Aberdeen Asset Management Plc gained the most since April 2014 in London trading after a newspaper reported that the company has begun to sound out potential buyers.
The shares rose as much as 7.2 percent after the Financial Times reported that Martin Gilbert, the company’s founder and chief executive officer, had made informal approaches to a number of competitors in recent months, citing people familiar with the process. A spokesman for Aberdeen told Bloomberg that the CEO had never made a formal or informal approach to anyone to buy the business.
Aberdeen is grappling with an outflow of funds as investor sentiment toward emerging markets waned. Gilbert told Bloomberg last month that he had seen no let-up in client redemptions since the firm reported 9.9 billion pounds ($15 billion) of net outflows in the three months through June, on top of the 6.5 billion pounds for the previous quarter.

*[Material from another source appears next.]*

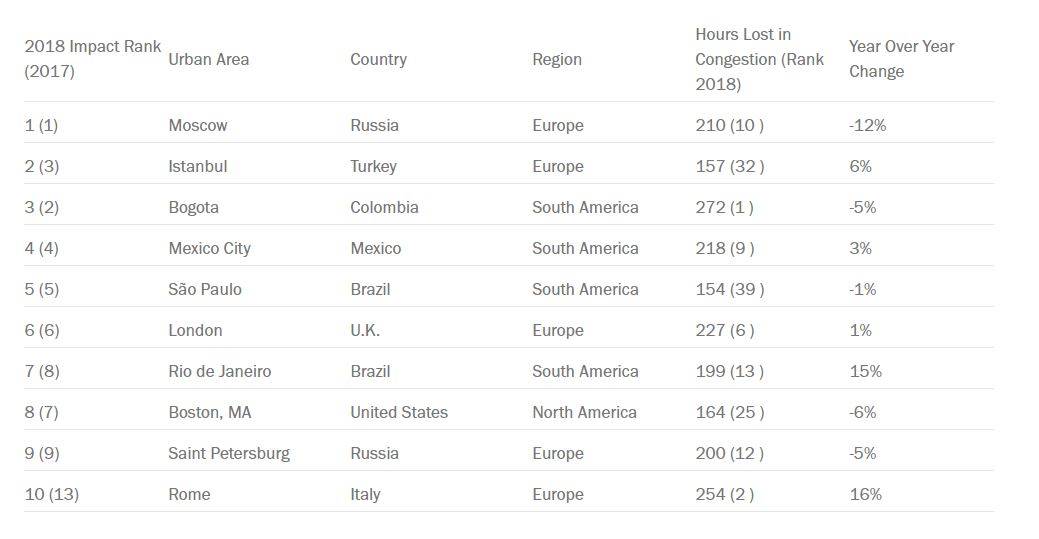
Task: Click the 2018 Impact Rank header
Action: (93, 59)
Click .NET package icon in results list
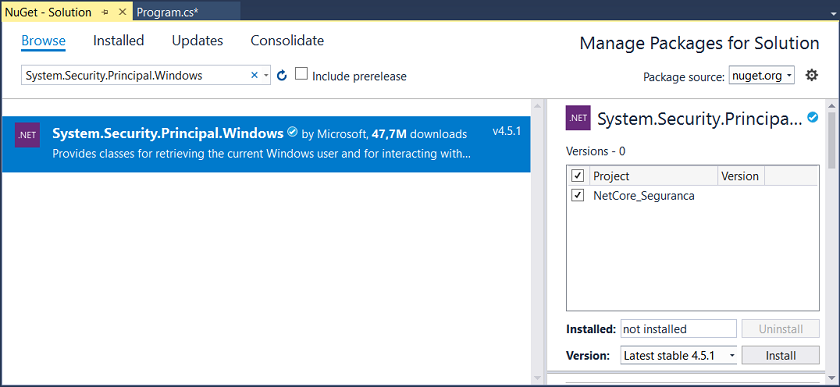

“Selling now would be an admission of failure,” Peter Lenardos, an analyst at RBC Europe Ltd. in London, wrote in a note to clients. “A potential buyer would clearly understand the challenges that Aberdeen is facing and reflect that in its determination of value for the company.” Lenardos, who has an underperform rating on the stock, said he doesn’t believe there’s a sales process under way.
The shares were up 4.5 percent to 367.4 pence at 10:25 a.m., giving Aberdeen a market value of about 4.8 billion pounds. That pared the decline for 2015 to about 15 percent.
The company, which invests about a quarter of its $438 billion of assets in emerging markets, will next update investors when it reports full-year results on Nov. 30.